10. Out of the said witnesses, P.W.1 is the second son of the deceased and he has spoken about the motive of A.1 & A.2 to commit the murder of the deceased. He has further stated that on receiving intimation about the death of his mother, he made a complaint to the Police. P.W.2, the son of A.1 has vividly spoken about the occurrence however, he is a child witness. P.W.3, neighbour has stated that on hearing the commotion from the house of the deceased, he rushed to the house of the deceased and he found A.2 fleeing away from the scene of occurrence. Then, he found the deceased lying with injuries. On hearing the alarm raised by P.W.3, the other neighbours came there and then P.W.3 informed the same to P.W.1. P.W.4 has spoken about the preparation of observation mahazar and the rough sketch.
P.W.5 has spoken on hearsay information. P.W.6 has spoken about the post mortem conducted and her final opinion regarding the cause of death of the deceased. P.W.7 has spoken about the arrest of A.1 and A.2 and the consequential recovery of M.Os.1 to 3 on the disclosure statement made by A.2. P.W.8 has spoken about the registration of the case. P.W.9 has spoken about the investigation done and the final report filed.
11. When the above incriminating materials were put to the accused under Section 313 Cr.P.C., they denied the same as false. However, they did not chose to examine any witness nor did they mark any documents on their side. Their defence was a total denial.
12. Having considered all the above materials, the trial Court convicted and sentenced the accused as stated in the first paragraph of this judgment. The present Criminal Appeal has been filed by the first accused.
13. We have heard the learned counsel for the appellant/A.1 and the learned Additional Public Prosecutor appearing for the State and we have also perused the records carefully.
14. In this case, as we have already pointed out, P.W.2 is the son of A.1. He is the star witness for the prosecution. He has stated that he witnessed the entire occurrence. According to him, the deceased was brought into house by A.1 and thereafter, A.2 took out a grinding stone and attacked the deceased with the same. At the time of examination, P.W.2 was hardly aged 5 years and thus, he is a child witness. The trial Court has recorded that P.W.2 was competent to depose as required under Section 118 of the Indian Evidence Act.

::::

### AIM OF THE EXERCISE
Extend the criminal appeal judgment text, continuing on from its final sentence. The lines below the criminal appeal judgment have no connection to it.

### Collected data
::::

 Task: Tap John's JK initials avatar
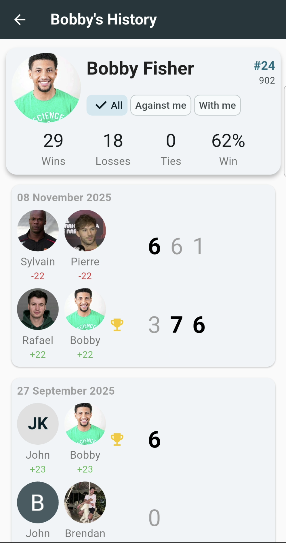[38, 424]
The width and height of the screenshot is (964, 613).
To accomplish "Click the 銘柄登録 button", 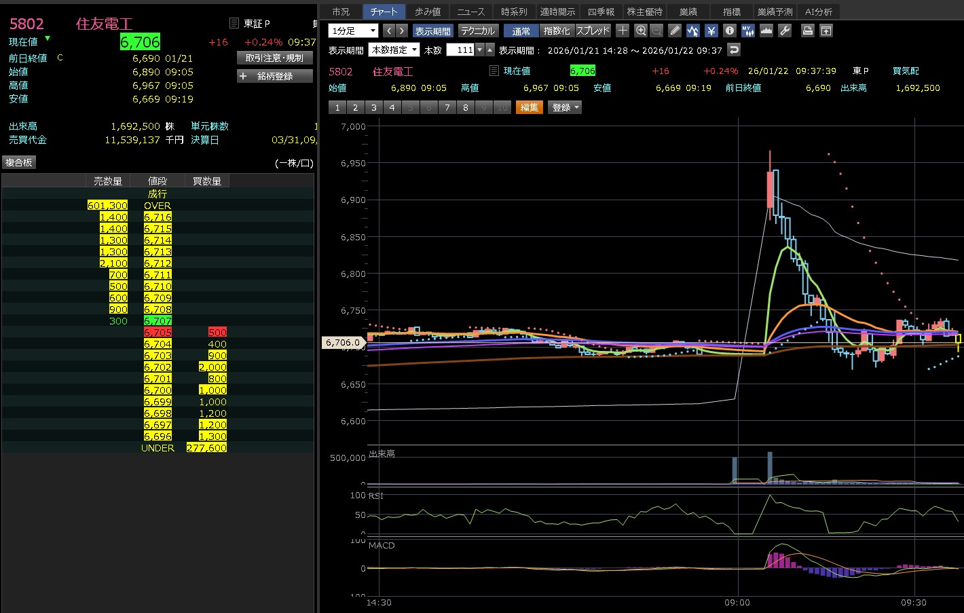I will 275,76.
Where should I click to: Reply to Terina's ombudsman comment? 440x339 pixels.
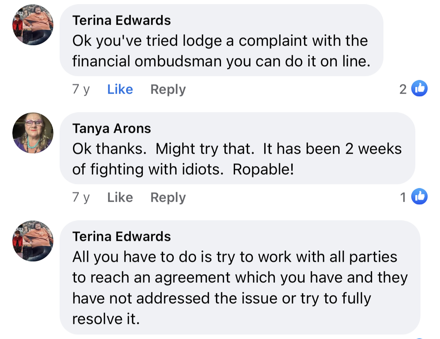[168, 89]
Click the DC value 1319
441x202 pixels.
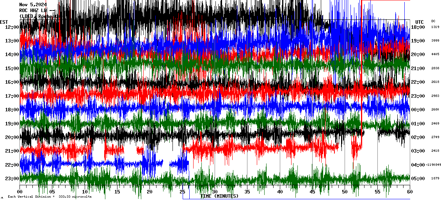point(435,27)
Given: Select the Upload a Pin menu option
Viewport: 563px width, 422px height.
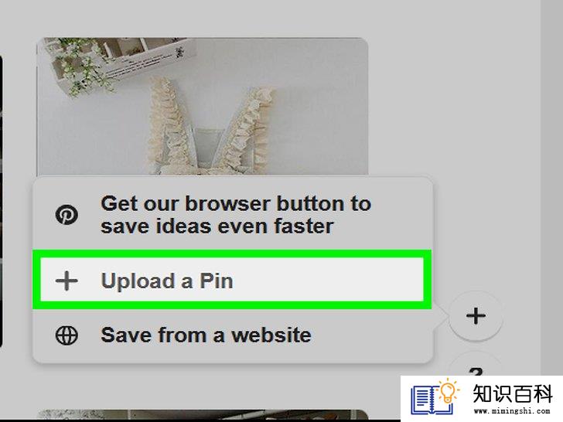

::::

### WRITTEN ANSWER
15. The learned counsel for the appellant/A.1 would submit that before giving evidence, P.W.2, the child witness was tutored and therefore, he should not be believed. Ofcourse, it is true that the child is prone for tutoring. But, in the instant case, absolutely there is no material to show that P.W.2 – the child witness was tutored by anybody. This witness was examined in chief on 18.01.2016. But he was not cross examined on the same day. He was cross examined by the learned counsel for the accused only on 17.03.2016. This attempt, probably, was either with a view to win over the child witness or to make the witness to forget the facts. But P.W.2 withstood the cross examination and nothing could be elicited even to remotely infer that P.W.2 would have been tutored. Above all, the presence of P.W.2 at the place of occurrence also cannot be doubted. From the evidence of P.W.2, in our considered view, the prosecution has clearly established that it was A.2 who attacked the deceased and killed her and the appellant herein who is A.1 facilitated him.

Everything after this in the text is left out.